Anggota Komisi XI DPR RI, Mukhamad Misbakhun mendorong pemerintah perlu segera menambah alternatif barang kena cukai (BKC) sebagai upaya mendorong peningkatan penerimaan negara, mengingat kenaikan tarif cukai rokok telah mencapai titik optimum dalam mendorong penerimaan.

Menurutnya, penerimaan cukai di Indonesia selama ini hanya mengandalkan 3 obyek BKC, yakni CHT, MEA, MMEA. Kenapa negara tidak memikirkan hal-hal yang substansial lainnya?

"Kami mendorong multi stakeholders untuk mengonsolidasikan kekuatan bersama untuk kepentingan negara yang sangat fundamental yaitu penerimaan negara yang sangat besar," tegas dia.

Politisi partai Golkar ini mengingatkan para pengambil kebijakan negara jangan sampai terkooptasoi oleh agenda-agenda global yang ingin menginfiltrasi kelangsungan eksosistem tembakau yang punya peran strategis bagi negara, seperti dorongan aksesi Framework Convention on Tobacco Control (FCTC), penyederhanaan (simplifikasi) tarif cukai, dan masih banyak lagi.

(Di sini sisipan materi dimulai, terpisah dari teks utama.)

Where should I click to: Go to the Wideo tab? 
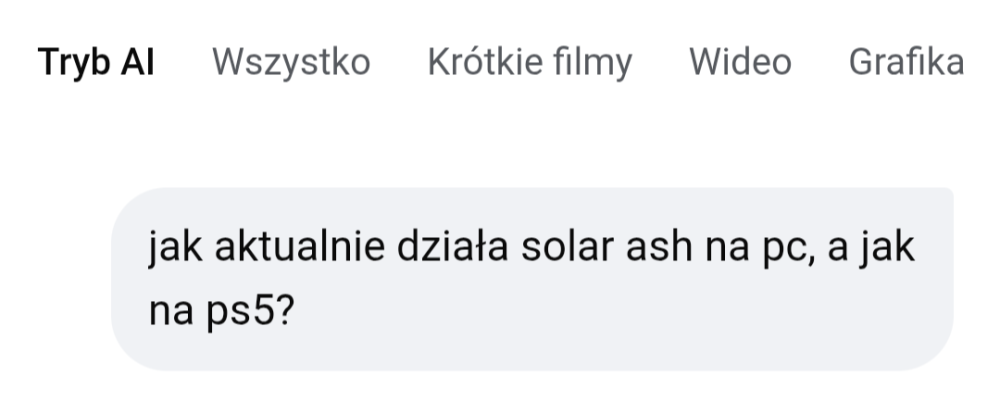[x=740, y=63]
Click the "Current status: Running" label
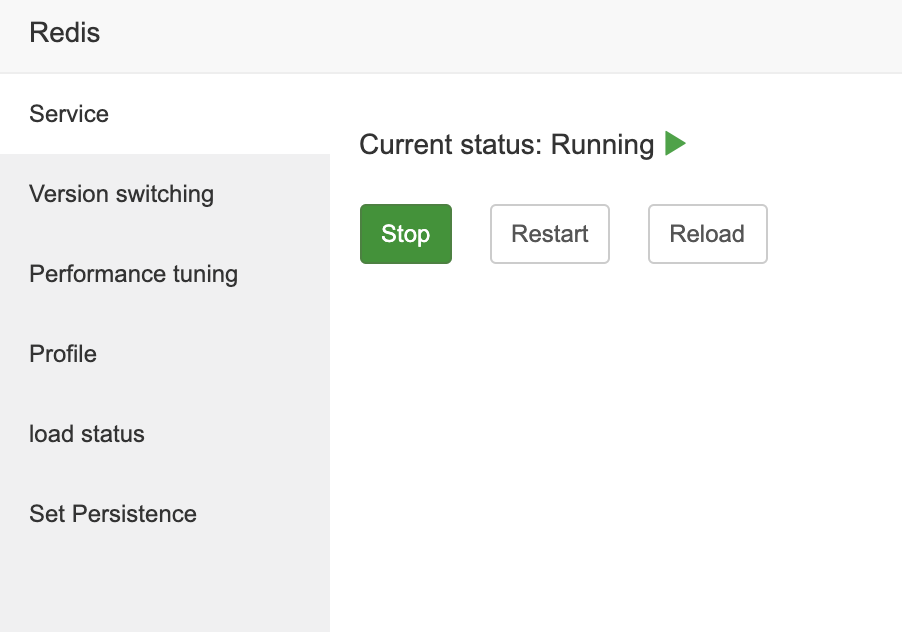This screenshot has width=902, height=632. pos(506,144)
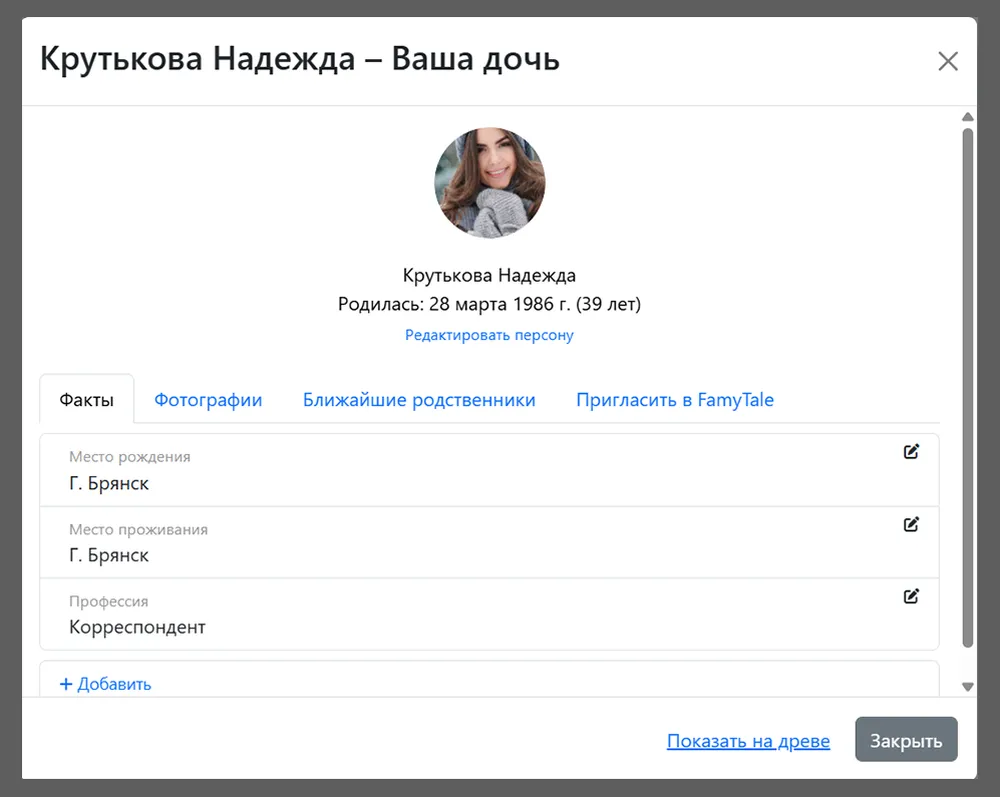Click the Г. Брянск value under Место рождения
This screenshot has width=1000, height=797.
pos(109,483)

“Proses membajak kebijakan negara yang seperti itu harus diluruskan,” tegasnya.

Adapun, rektor Universitas Jenderal Achmad Yani (Unjani), Prof. Hikmahanto Juwana mengingatkan ancaman yang akan dihadapi bila pemerintah tidak hati-hati melindungi kelangsungan IHT. Pertama, ancaman yang datangnya dari dalam negeri. Misalnya, maraknya rokok ilegal, penyelundupan rokok, dan lain sebagainya. Kedua, ancaman yang datangnya dari luar negeri.

“Mereka ingin mengambil pangsa pasar yang ada di Indonesia. Di Indonesia pangsa pasar sangat luar biasa dan tentu merupakan sesuatu yang seksi. Hal ini sangat mungkin ada gangguan dari luar negeri. Ini yang perlu kita waspadai,” terang Prof. Hikmahanto.

 

Semangat Kemandirian

20160930- Bea Cukai Rilis Temuan Rokok Ilegal-Jakarta- Faizal Fanani
Sejumlah batang rokok ilegal diperlihatkan petugas saat rilis rokok ilegal di Kantor Direktorat Jenderal Bea Cukai, Jakarta, Jumat (30/9). Rokok ilegal ini diproduksi oleh mesin dengan total produksi 1500 batang per menit. (Liputan6.com/Faizal Fanani)

Prof. Hikmahanto yang merupakan Guru Besar Hukum Internasional Universitas Indonesia ini mengingatkan agar pemerintah mampu merumuskan sebuah kebijakan terhadap IHT yang semangatnya kemandirian.

Ia bilang, revisi PP No. 109 tahun 2012 yang saat ini masih dibahas kementerian/lembaga terkait, itu menjadi ancaman bagi ekosistem tembakau. Padahal, keberadaan PP 109/2012 ini sudah mengakomodasi banyak perjanjian antar negara yang berkaitan dengan hasil tembakau.

Melalui perjanjian internasional, sambung dia, kemandirian/kedaulatan negara kita bisa dikerdilkan, karena mengikuti apa yang ditentukan oleh perjanjian internasional tersebut.

Prof. Hikmahanto juga menyatakan, Indonesia sudah tepat tidak mengikuti pejanjian internasional FCTC dengan tetap teguh memegang kemandirian.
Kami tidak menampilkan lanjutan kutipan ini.